(Text passage):

· · · · ·

Track racing is aggressive and crashes are common, but rarely serious. One of the worst in recent Australian racing was Craig Milton's now legendary spill in Launceston in 1985. Milton went down when a tyre blew out on him, and as he landed his pedal dug up a splinter of the then-new track surface. A 33cm long, 1cm wide spike entered his torso just under the armpit, puncturing his lung and stopping 1cm from his heart. The spike had to be broken off the track surface so Milton could be removed and he spent 8 hours under the knife as surgeons pulled bits of wood out of the wound. Milton got back on the bike a week later to win the Australian 10 mile and team pursuit championships. His effort in the team pursuit tore open the stitches and he finished the event with his blue NSW track squad strip dyed red, and had to immediately return to hospital. The spike is on display in his bike shop in Cronulla.

· · · · ·

(Exercise data):
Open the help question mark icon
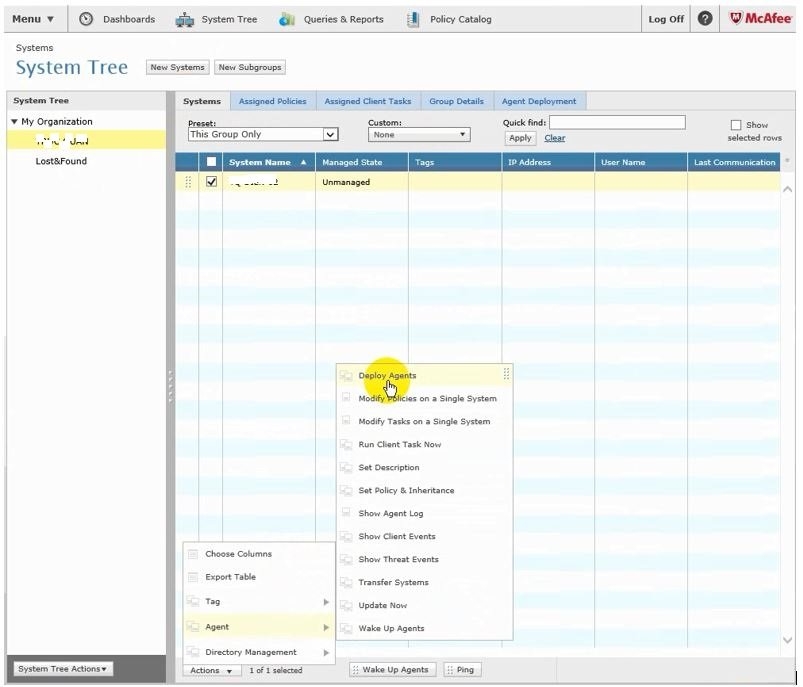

· · · · ·

(List of tasks):
• A. In the passage about Craig Milton's track crash, how long was the spike that entered his torso?
• B. Write the next part of the passage about Craig Milton's track crash, continuing after its final sentence.

(Task responses):
• A. 33cm long.

• B.
Belgians Tom Steels and Matthew Gilmore found it hard going representing their country in the madison at the first round of the Track World Cup(2004) in Moscow. Steels fell twice and Gilmore once during the heat and final, and Steels finished up with a 7cm splinter of wood in his back.
"It was a race for real kamikazes, hence the falls," Steels was quoted on VRT Teletekst. "After the race the doctor had to remove a seven centimetre splinter from my back. Fortunately my road campaign is not endangered."
A guy at my shop broke his shoulder from crashing at the local track. About 75% of the guy's at my shop race/have raced track and they all laugh at me when I say I think downhill racing is overall more dangerous. But the guy who broke his should explained it to me this way, "Imagine going 40mph into a banked corner and falling down, where not only are you going to hit cement hard and fast, but you also fall down another 10ft."
...I changed my opinion to downhill and track racing being equally as dangerous to an extent.